Below are some records; copy each line in them that contains "cell".

Entries taken from a collection:

────────────────

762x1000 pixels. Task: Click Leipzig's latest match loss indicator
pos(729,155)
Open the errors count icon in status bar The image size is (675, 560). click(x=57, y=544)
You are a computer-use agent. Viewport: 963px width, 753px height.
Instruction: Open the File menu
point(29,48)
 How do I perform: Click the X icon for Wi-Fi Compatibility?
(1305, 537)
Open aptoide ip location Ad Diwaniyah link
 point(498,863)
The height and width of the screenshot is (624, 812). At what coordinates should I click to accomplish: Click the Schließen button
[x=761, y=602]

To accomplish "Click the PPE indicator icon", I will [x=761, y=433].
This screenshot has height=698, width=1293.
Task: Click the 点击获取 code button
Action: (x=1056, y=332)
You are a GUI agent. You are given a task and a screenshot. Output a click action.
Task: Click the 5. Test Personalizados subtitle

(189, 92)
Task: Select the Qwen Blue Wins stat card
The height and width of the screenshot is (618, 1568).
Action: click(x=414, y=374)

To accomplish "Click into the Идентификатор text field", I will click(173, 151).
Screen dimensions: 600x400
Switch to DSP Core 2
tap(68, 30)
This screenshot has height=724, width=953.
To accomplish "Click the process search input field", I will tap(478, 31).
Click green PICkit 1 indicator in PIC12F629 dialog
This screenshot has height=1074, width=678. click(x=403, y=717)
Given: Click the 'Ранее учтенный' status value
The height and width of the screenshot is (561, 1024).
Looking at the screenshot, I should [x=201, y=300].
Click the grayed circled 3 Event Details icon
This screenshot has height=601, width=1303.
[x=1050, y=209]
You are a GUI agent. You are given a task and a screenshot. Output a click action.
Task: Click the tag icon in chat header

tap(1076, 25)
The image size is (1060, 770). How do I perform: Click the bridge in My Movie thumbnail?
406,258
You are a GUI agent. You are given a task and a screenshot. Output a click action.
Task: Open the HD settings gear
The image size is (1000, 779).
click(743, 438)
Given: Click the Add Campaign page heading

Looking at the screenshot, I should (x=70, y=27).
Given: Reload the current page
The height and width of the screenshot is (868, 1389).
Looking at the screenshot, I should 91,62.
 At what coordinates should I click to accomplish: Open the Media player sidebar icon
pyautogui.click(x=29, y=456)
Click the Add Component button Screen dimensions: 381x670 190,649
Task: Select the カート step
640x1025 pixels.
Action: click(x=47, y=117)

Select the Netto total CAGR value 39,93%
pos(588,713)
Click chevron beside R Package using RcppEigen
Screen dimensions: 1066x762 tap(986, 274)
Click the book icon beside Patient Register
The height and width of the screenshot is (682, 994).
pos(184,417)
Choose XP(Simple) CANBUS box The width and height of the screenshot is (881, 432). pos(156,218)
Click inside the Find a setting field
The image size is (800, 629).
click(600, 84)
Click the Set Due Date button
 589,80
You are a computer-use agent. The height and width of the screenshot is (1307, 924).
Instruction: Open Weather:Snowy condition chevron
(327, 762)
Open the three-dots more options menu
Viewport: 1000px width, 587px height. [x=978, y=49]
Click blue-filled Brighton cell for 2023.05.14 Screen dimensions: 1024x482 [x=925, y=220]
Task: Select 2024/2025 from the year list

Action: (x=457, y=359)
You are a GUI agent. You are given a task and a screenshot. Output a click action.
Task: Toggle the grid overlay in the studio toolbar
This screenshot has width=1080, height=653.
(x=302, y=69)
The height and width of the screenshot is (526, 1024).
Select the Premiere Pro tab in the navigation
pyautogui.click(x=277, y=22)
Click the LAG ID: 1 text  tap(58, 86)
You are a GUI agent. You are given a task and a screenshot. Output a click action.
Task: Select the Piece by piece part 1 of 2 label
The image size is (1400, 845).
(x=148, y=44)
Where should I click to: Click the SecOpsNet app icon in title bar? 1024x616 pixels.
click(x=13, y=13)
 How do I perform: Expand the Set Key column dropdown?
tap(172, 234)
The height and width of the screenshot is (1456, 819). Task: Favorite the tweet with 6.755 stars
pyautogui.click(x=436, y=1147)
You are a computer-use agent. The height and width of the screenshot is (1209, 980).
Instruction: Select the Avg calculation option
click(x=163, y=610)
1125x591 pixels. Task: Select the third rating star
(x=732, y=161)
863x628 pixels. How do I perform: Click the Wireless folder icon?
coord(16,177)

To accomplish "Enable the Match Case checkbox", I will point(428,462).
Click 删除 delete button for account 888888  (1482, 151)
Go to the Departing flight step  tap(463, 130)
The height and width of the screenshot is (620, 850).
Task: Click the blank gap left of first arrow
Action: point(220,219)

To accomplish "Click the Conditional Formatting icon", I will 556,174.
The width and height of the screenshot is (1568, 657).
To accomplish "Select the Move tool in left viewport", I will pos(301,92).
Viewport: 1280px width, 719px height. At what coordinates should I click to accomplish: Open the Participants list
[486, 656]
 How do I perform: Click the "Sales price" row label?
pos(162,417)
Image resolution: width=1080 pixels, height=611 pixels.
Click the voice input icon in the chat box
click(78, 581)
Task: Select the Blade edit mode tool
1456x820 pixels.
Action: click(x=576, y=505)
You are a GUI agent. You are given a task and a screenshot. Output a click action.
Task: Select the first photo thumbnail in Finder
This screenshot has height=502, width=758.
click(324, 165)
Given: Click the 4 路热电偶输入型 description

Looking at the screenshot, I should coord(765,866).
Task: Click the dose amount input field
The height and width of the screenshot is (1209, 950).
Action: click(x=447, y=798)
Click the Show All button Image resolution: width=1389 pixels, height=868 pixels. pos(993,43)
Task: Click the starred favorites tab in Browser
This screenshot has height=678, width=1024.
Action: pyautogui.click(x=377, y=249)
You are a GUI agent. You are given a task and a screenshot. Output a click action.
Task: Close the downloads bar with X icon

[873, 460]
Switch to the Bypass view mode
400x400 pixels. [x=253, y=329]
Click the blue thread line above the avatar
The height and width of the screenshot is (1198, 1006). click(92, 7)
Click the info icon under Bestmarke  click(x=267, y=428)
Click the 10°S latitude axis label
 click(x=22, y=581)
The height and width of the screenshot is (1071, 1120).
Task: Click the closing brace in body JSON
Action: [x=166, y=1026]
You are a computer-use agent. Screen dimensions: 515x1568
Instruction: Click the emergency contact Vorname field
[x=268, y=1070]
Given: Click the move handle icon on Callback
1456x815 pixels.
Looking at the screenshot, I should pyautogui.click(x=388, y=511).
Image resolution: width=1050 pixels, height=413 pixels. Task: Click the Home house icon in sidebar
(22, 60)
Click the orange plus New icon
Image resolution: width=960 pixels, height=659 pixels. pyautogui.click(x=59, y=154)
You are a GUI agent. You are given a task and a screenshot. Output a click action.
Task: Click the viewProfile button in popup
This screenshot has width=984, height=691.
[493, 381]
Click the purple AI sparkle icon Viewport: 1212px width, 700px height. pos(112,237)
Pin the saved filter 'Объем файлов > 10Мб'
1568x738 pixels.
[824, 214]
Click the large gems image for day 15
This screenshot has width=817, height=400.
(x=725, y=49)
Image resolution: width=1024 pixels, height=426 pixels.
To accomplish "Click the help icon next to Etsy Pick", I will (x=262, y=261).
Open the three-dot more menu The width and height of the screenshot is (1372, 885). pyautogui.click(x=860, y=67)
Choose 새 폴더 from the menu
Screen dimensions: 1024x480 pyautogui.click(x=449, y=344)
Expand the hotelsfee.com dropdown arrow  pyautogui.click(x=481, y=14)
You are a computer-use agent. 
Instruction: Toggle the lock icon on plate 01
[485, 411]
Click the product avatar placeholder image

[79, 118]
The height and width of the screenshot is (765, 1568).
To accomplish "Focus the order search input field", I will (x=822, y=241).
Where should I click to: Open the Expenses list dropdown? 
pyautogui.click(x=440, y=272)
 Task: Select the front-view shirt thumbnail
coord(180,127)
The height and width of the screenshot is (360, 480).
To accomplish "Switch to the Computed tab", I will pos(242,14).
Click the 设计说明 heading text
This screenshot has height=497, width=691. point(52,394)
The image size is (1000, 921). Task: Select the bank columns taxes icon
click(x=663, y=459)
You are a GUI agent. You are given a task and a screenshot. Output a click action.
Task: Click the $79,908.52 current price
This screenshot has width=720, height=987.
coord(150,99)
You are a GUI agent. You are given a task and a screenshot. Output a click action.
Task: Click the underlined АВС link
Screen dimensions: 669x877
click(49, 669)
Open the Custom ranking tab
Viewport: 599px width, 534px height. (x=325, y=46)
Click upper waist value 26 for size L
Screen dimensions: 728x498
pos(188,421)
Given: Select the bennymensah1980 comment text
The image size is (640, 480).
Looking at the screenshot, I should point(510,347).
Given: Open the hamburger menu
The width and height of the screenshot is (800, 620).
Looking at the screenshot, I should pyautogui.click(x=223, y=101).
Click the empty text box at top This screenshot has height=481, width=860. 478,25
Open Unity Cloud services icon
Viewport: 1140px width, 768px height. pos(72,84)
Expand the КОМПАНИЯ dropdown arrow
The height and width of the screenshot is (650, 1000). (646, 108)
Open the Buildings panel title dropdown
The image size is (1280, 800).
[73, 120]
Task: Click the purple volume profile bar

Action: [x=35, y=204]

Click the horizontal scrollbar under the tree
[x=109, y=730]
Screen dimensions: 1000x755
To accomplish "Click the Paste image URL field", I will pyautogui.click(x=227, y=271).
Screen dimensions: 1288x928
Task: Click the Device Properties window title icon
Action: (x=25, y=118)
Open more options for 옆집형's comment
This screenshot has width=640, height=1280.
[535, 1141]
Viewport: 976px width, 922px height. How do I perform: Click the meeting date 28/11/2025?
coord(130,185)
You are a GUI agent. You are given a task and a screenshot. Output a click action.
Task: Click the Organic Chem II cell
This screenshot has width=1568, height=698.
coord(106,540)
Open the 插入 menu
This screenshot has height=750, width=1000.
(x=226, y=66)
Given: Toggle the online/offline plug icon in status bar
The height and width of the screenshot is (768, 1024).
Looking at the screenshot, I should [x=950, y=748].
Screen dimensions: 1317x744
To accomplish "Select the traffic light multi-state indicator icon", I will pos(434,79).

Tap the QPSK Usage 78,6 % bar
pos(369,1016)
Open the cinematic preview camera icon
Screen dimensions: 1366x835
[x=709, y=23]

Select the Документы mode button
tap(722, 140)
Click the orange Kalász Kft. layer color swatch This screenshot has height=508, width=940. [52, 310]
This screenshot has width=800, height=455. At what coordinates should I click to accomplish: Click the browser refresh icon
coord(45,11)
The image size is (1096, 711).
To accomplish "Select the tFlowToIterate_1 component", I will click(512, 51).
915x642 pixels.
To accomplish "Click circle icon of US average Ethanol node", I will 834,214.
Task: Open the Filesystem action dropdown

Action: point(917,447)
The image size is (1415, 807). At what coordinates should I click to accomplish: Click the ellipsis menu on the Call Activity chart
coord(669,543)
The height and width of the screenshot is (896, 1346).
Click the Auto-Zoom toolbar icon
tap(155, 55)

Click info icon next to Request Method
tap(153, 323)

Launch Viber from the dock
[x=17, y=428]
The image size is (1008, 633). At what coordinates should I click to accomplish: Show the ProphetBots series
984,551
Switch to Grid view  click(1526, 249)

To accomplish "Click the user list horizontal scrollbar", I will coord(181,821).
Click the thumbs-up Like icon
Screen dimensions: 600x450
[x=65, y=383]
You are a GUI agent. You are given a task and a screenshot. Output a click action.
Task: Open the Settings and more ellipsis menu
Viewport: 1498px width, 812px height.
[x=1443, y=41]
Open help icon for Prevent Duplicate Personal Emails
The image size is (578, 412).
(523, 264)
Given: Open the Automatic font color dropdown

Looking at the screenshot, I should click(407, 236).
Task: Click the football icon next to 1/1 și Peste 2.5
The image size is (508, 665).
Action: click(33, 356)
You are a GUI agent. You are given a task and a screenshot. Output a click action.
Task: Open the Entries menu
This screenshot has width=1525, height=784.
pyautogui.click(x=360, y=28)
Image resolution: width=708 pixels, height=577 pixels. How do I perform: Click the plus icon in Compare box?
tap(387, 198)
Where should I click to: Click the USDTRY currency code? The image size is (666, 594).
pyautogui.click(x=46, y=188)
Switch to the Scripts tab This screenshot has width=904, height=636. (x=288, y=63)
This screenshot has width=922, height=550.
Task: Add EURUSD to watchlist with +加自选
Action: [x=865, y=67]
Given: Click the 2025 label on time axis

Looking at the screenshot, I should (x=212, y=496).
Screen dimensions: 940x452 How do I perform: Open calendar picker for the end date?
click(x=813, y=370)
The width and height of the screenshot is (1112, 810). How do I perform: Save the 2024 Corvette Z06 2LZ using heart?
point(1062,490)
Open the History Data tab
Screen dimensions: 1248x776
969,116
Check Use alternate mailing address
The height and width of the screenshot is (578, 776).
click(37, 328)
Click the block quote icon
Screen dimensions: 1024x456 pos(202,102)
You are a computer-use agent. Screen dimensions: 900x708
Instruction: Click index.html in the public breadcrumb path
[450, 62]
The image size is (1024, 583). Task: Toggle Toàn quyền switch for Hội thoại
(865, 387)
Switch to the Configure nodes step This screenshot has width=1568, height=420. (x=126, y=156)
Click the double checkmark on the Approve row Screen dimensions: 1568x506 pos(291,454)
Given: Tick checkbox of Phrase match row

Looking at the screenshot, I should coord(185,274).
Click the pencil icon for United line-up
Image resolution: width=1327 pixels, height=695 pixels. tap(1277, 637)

────────────────

_Written solution_:
Click blue-filled Brighton cell for 2023.05.14 Screen dimensions: 1024x482 [x=925, y=220]
Task: Click the Organic Chem II cell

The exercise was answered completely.